Reinforcement learning is a technique to solve Markov Decision Processes (MDP) when some part of the MDP is unknown. There are many great resources for an intro into reinforcement learning such as this book. I will abstain from adding one more slightly worse introduction.
Method
We use policy gradient methods from Reinforcement Learning to find a good policy for wireless allocation. The policy is stochastic, and takes a measurement of the fading environment as input. The output is a distribution over power allocations, represented by the parameters of a truncated Gaussian.
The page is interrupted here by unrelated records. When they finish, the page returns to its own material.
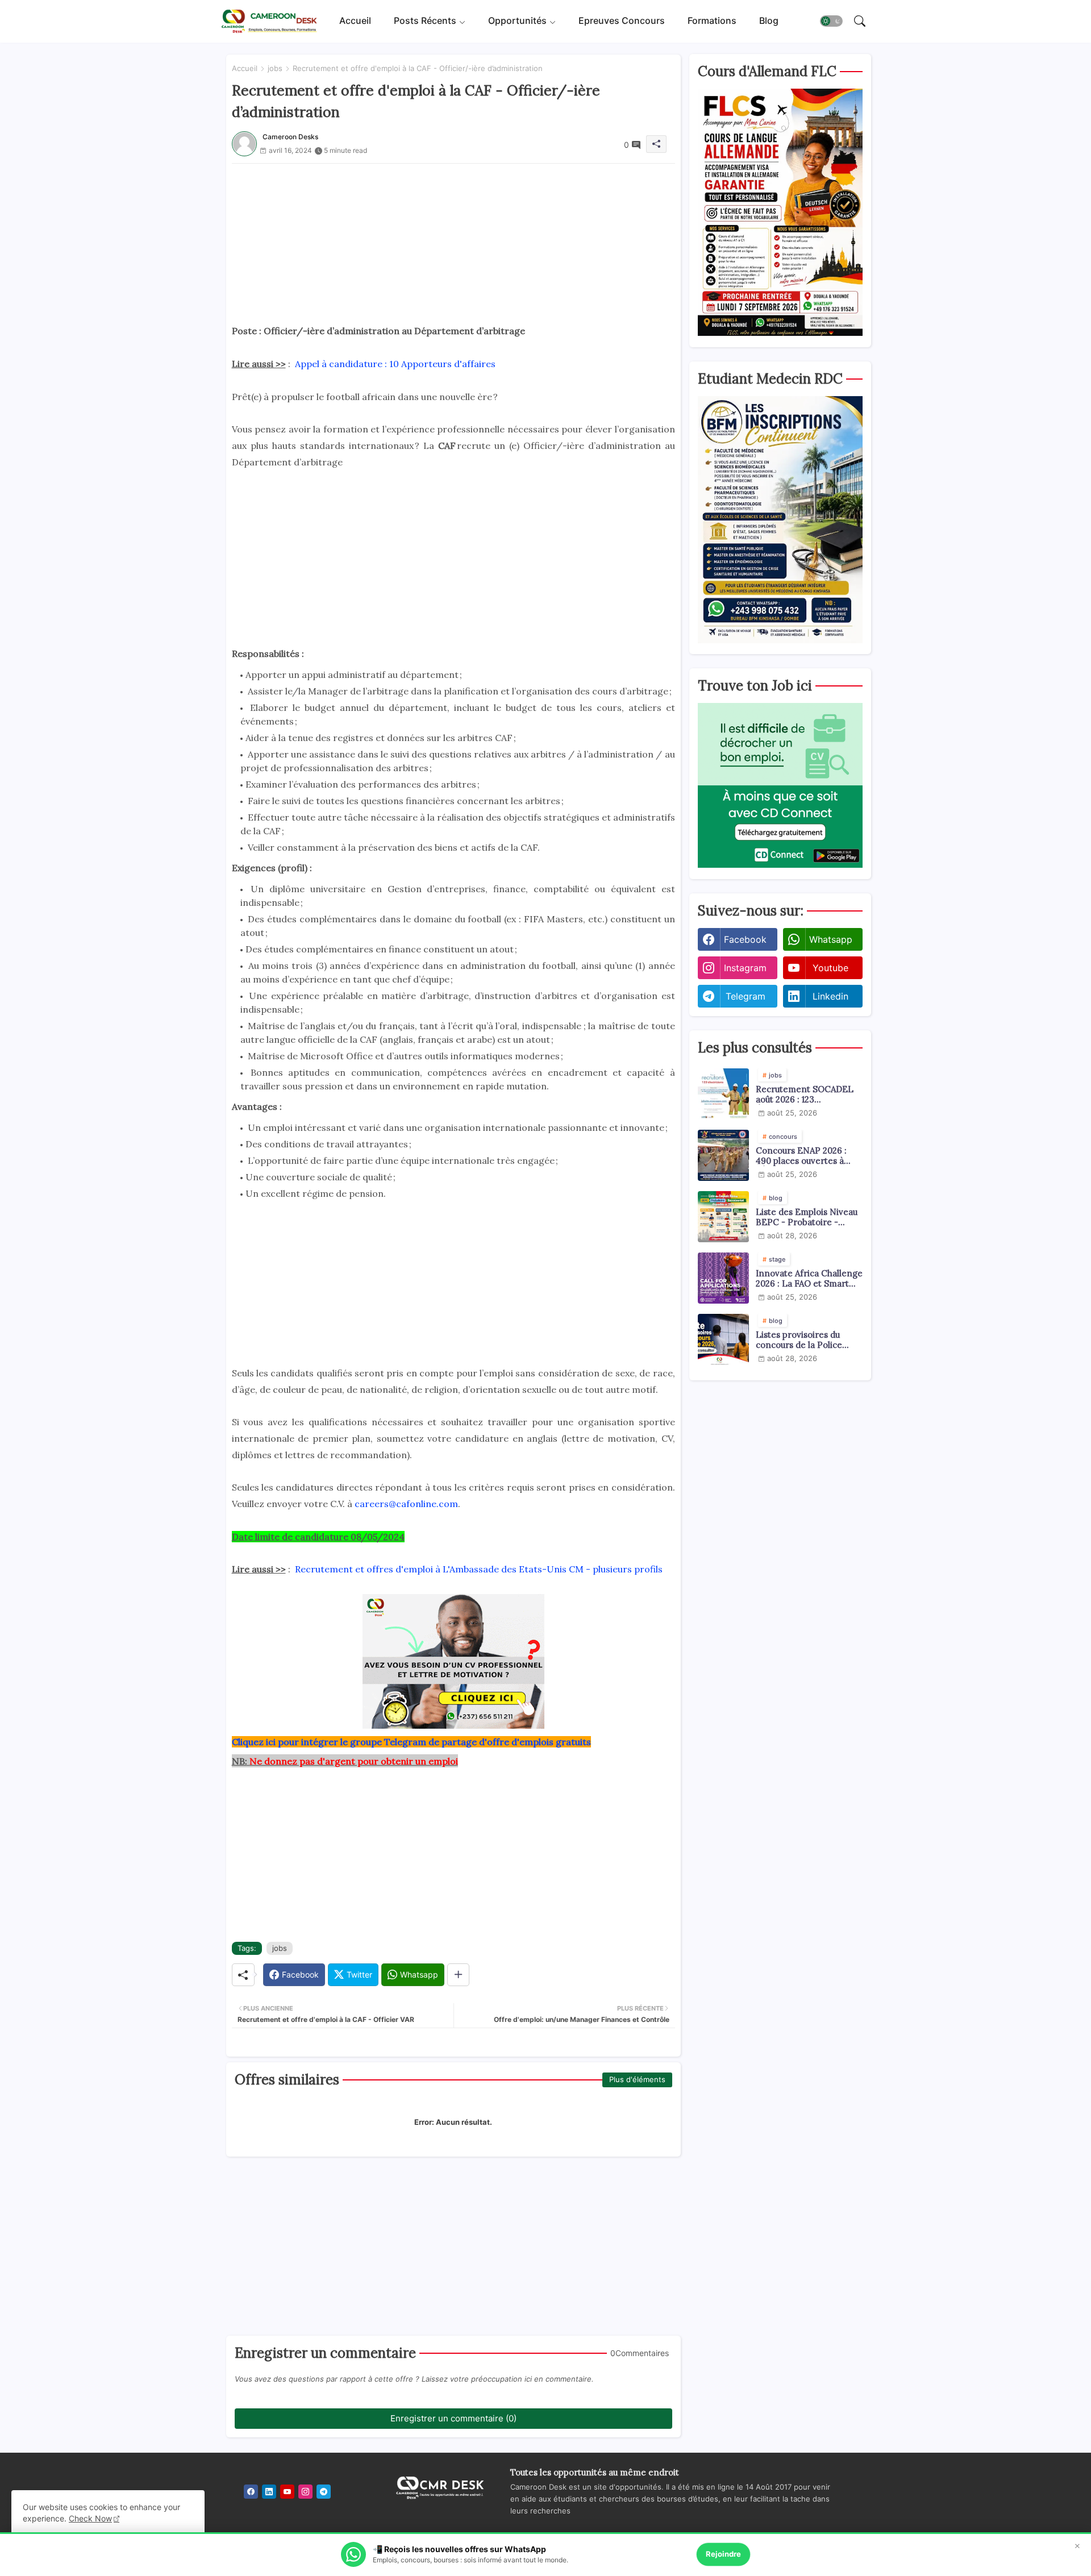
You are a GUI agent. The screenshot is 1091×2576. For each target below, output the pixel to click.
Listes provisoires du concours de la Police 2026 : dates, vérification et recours (805, 1340)
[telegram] (324, 2492)
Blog (768, 21)
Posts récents (425, 21)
Because we have a constrained problem, just applying policy gradient doesn’t work. Instead, we look at the dual problem. If you are unfamiliar with optimization and duality, this is a large topic to try to breach here. A high level overview is that optimization problems can be represented in a different (dual) form that may be easier to solve. This dual form takes the constraints of the original and puts it into the objective. The optimization is then done over Lagrange multipliers. One thing to note is that solving the dual problem is not always the same as solving the original problem. In the case of convex problems, they are the same. This paper shows that with large enough neural networks to represent the policy, the dual problem is almost the same as solving the original. The dual problem looks like this
$$max_\lambda min_\theta E_h[l(h, f_\theta(h))] + \lambda^T E_h[g(h, f_\theta(h))]\ s.t. \lambda \geq 0 $$
There is a maximization over the Lagrange multipliers, \(\lambda\), and a minimization over the parameters of the policy, \(\theta\). We can treat the Lagrangian (everything within the max-min) as a reward for policy optimizaiton. We can then interleave minimizations, by taking steps with the policy gradient, with maximizations with respect to the lagrange multipliers. This way of alternating optimizations is known as a primal-dual method, and is known method in optimization.
Results
Fig. 1 shows the results of our experiments. We simulated wireless channels with noise, and compared some strategies with the learned policy. The x axis represents time. Our policy gets better with time as it learns from the accumulated experience. The strategies compared with are 1) random allocation, 2) equal power allocation, 3) WMMSE. WWMSE is a state-of-the-art method that requires a model of the capacity function (which our method does not have access to). We can do this in simulation, because we can choose a capacity function and give it to WWMSE. The graphs show that we can obtain comparable performance to WMMSE without having to model the capacity function.
Conclusion
This work shows that there is some promise in using Reinforcement Learning to optimize wireless power allocation. Since this paper’s publication, Mark has extended it to use graph neural networks.
References
Sutton, R. S., Barto, A. G. (2018 ). Reinforcement Learning: An Introduction. The MIT Press.